'''

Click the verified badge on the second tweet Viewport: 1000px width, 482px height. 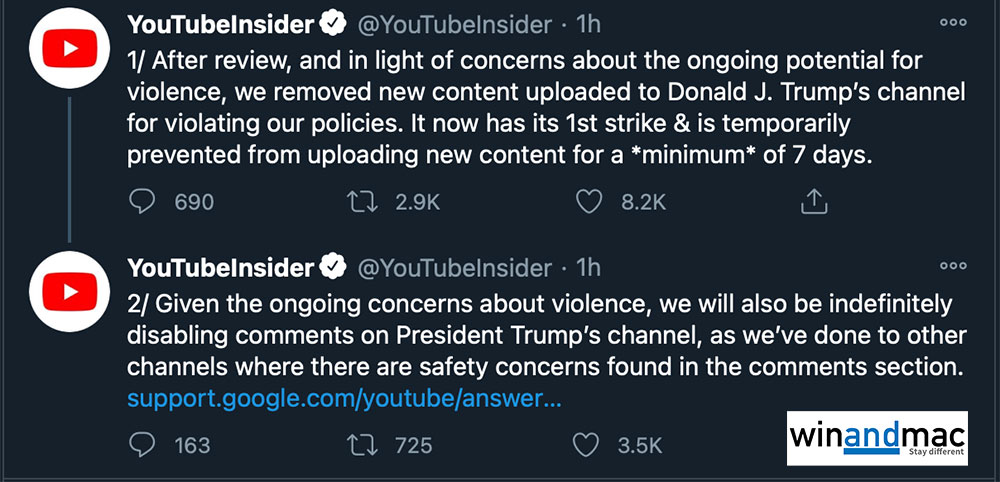pyautogui.click(x=333, y=267)
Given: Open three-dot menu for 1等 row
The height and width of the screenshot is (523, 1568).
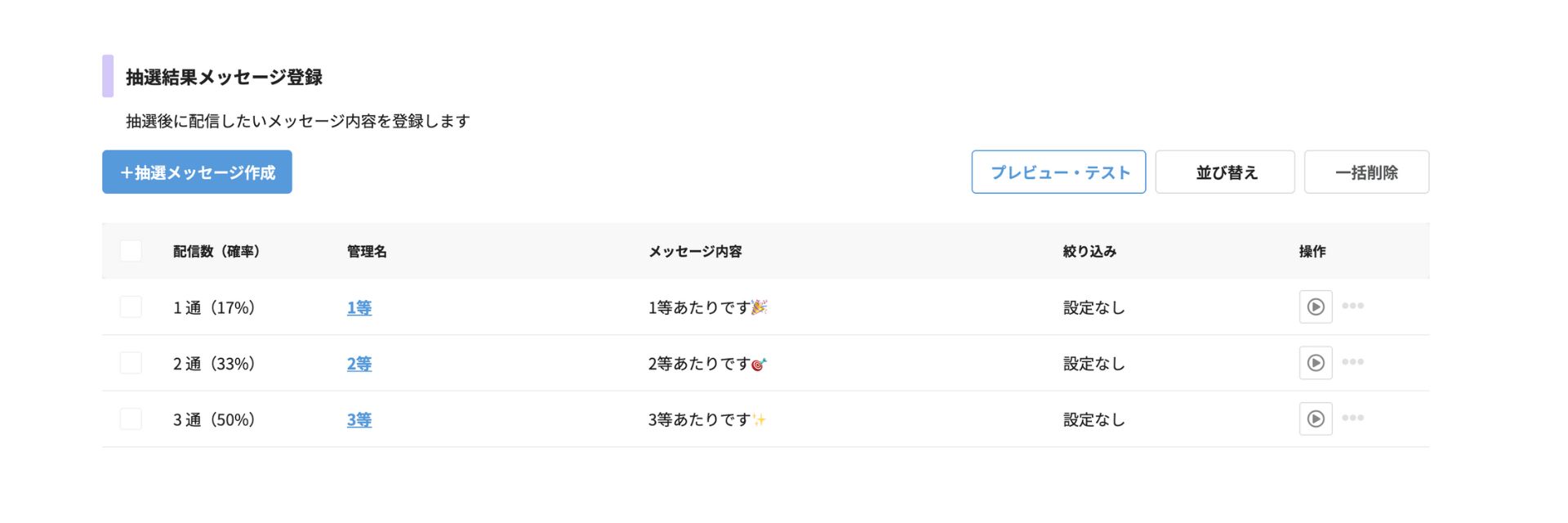Looking at the screenshot, I should click(1352, 306).
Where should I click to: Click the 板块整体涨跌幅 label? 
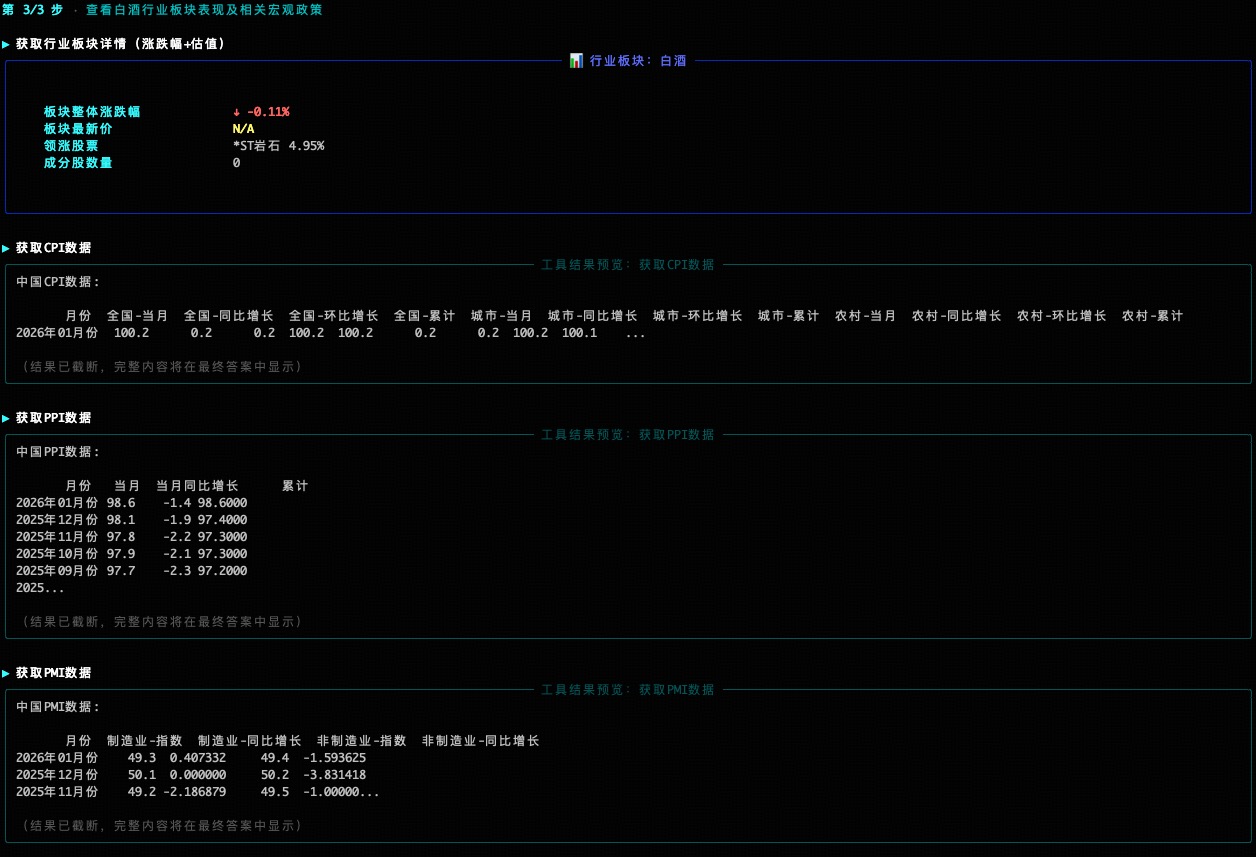(x=93, y=112)
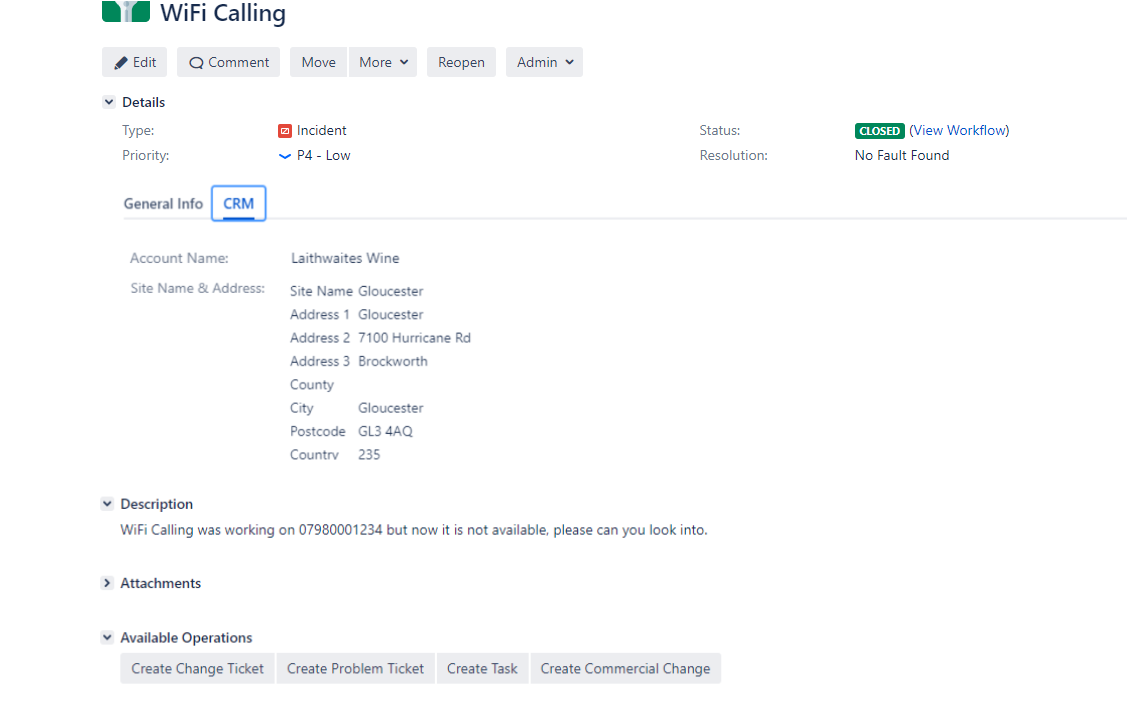The height and width of the screenshot is (727, 1144).
Task: Expand the Attachments section
Action: tap(107, 582)
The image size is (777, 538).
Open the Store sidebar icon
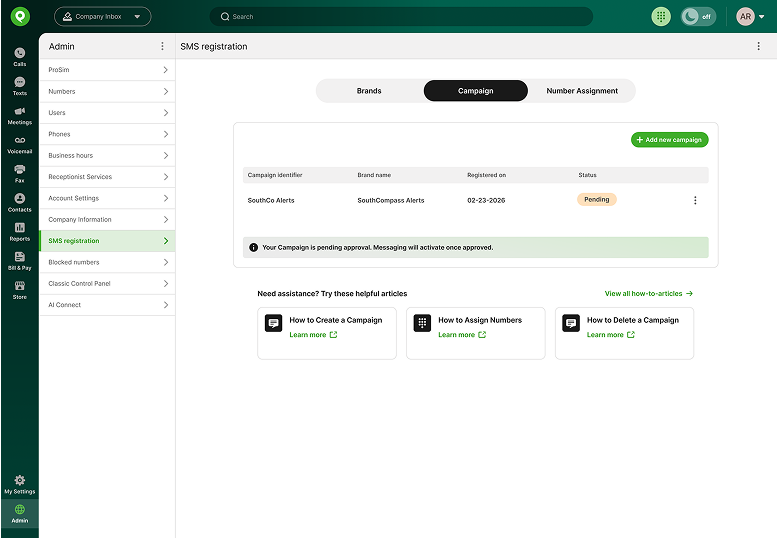point(19,290)
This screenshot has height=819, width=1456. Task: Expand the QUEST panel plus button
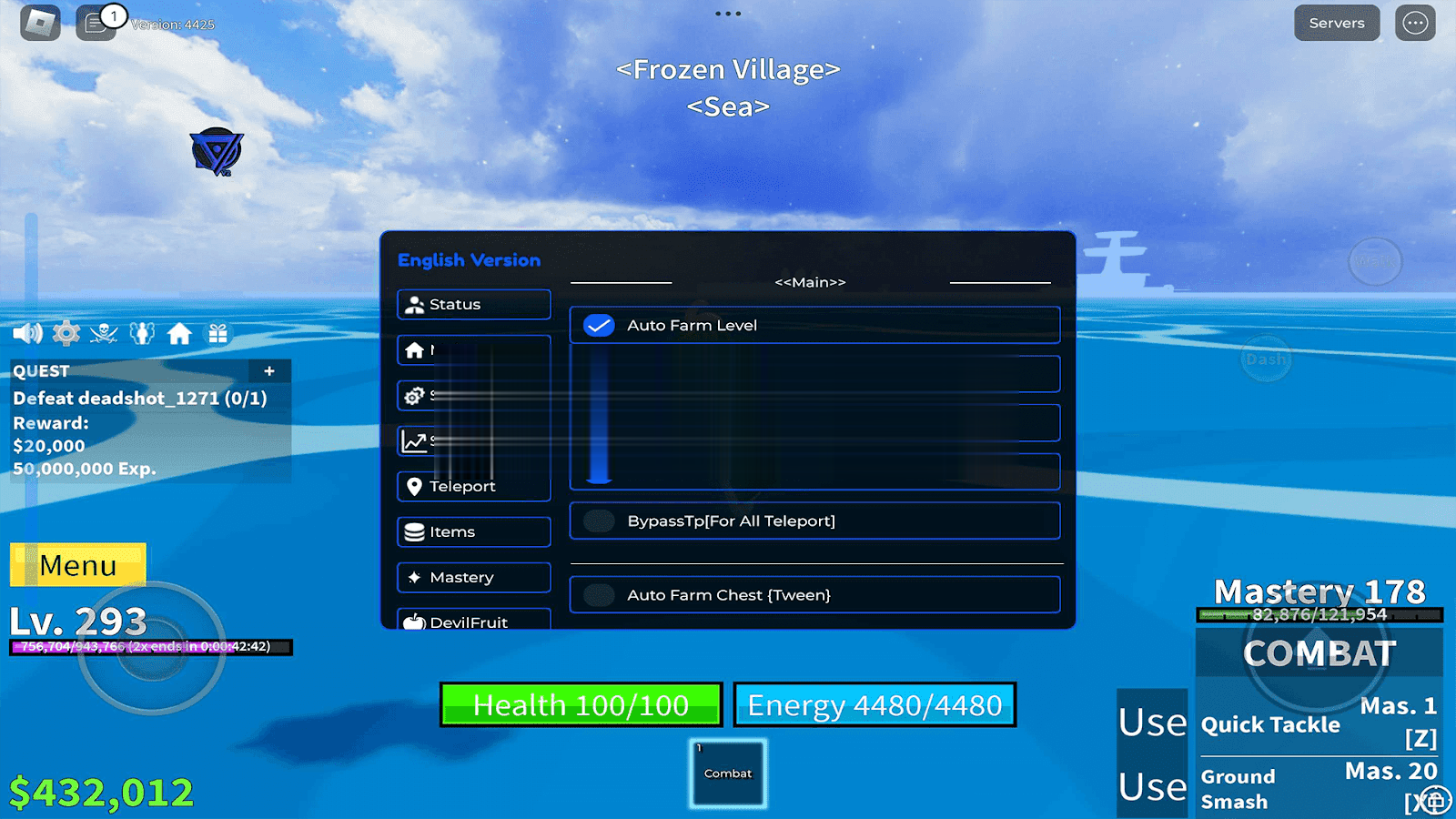(269, 371)
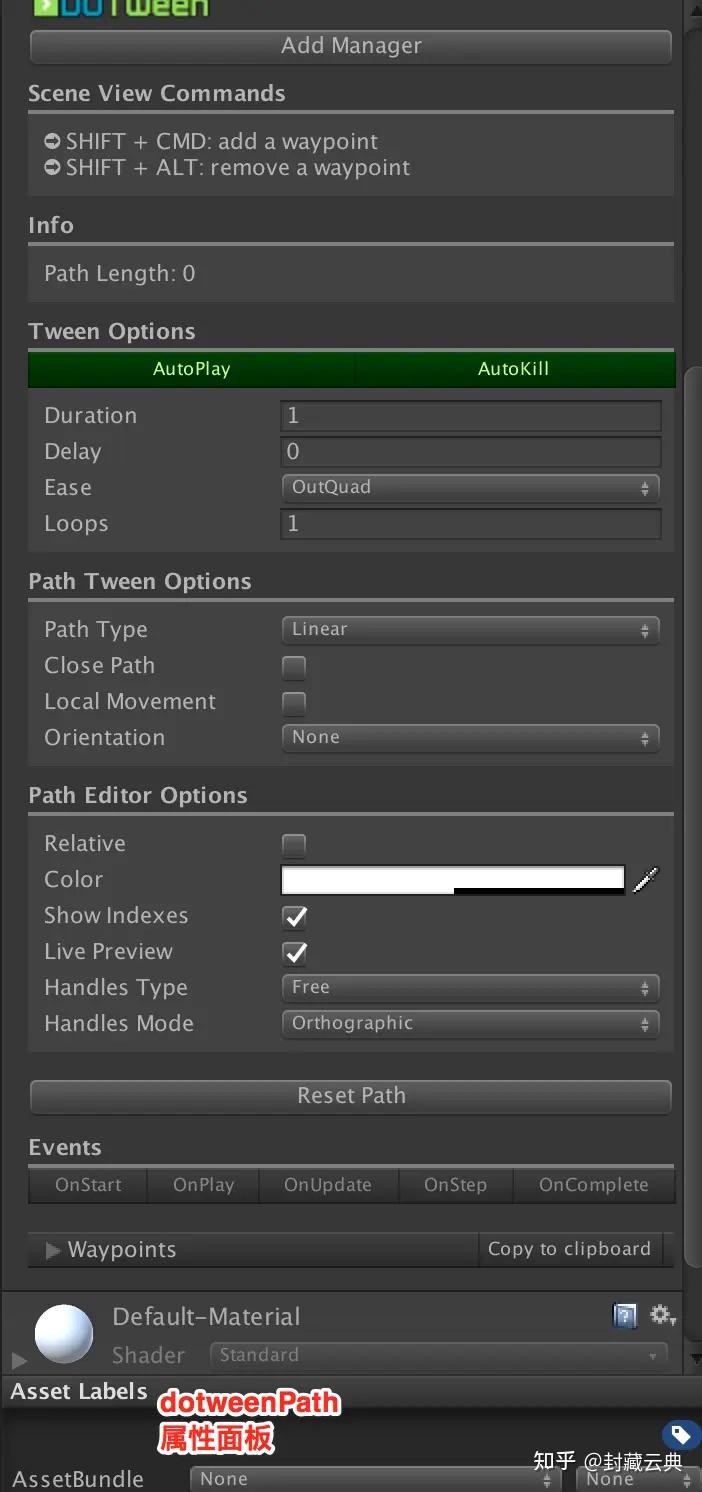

'''

Task goal - Only the lines from the one with "Open the Store sidebar icon" through the end of the listing should be transcribed, exactly and without pictures.

Written response -
Open the Store sidebar icon
point(19,290)
This screenshot has height=819, width=1456. Task: Expand the QUEST panel plus button
(269, 371)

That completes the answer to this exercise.